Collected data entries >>
————

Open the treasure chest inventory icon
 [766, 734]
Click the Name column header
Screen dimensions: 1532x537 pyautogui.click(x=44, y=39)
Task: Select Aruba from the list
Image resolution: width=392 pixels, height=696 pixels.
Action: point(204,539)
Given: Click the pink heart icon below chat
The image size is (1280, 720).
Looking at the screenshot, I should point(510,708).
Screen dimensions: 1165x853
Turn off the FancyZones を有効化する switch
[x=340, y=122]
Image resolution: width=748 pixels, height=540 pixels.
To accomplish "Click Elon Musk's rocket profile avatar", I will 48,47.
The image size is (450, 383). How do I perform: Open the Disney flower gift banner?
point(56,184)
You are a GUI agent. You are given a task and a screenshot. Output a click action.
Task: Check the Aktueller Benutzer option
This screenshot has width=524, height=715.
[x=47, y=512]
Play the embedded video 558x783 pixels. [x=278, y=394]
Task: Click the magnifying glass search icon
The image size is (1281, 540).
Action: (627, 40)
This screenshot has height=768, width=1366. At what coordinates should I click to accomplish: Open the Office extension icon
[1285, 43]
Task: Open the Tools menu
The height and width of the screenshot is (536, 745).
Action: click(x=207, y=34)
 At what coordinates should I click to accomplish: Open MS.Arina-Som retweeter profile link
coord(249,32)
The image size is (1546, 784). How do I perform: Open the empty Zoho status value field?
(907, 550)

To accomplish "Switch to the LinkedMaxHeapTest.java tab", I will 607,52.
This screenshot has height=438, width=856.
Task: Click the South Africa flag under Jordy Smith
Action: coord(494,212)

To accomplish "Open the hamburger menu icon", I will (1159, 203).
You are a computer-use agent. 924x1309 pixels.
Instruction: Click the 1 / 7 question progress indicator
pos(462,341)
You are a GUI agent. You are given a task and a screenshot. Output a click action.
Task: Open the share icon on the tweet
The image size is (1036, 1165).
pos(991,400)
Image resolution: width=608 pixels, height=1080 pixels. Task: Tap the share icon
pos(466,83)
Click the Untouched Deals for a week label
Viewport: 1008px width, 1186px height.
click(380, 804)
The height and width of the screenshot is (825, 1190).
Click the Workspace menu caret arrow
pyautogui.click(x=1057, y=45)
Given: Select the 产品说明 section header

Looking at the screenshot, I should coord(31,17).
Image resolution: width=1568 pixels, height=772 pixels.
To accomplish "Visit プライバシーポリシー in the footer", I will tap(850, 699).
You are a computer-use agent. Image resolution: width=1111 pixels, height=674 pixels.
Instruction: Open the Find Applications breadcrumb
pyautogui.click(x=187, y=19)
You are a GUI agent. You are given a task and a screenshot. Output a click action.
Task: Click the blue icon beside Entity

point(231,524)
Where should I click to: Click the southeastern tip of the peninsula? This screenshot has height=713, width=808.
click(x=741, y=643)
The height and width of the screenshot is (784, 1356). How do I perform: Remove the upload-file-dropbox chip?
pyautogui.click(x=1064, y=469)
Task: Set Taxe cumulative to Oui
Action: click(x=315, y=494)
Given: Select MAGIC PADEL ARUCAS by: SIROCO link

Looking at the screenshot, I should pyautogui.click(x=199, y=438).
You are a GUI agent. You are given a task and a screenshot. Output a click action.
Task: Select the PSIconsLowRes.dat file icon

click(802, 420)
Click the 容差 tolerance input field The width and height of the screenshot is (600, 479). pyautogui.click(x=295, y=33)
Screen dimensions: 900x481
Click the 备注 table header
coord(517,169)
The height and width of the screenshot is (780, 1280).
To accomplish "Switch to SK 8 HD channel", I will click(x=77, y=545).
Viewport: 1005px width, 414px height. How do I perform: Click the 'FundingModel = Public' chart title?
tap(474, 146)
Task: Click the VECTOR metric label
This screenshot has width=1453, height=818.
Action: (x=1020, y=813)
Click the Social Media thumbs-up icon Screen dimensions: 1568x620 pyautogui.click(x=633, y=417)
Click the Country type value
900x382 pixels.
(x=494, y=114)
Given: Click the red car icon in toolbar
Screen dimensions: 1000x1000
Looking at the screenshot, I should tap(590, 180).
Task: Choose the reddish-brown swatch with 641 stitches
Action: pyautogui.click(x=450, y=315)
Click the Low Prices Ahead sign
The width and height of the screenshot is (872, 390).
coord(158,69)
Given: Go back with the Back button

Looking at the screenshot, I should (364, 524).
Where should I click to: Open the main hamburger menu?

————

WHAT YOU HAVE TO DO >>
Repeat word for word the lines running from the line containing "Click the Social" to the end of the entries above, inclusive.

RESPONSE >>
Click the Social Media thumbs-up icon Screen dimensions: 1568x620 pyautogui.click(x=633, y=417)
Click the Country type value
900x382 pixels.
(x=494, y=114)
Given: Click the red car icon in toolbar
Screen dimensions: 1000x1000
Looking at the screenshot, I should tap(590, 180).
Task: Choose the reddish-brown swatch with 641 stitches
Action: pyautogui.click(x=450, y=315)
Click the Low Prices Ahead sign
The width and height of the screenshot is (872, 390).
coord(158,69)
Given: Go back with the Back button

Looking at the screenshot, I should (364, 524).
Where should I click to: Open the main hamburger menu?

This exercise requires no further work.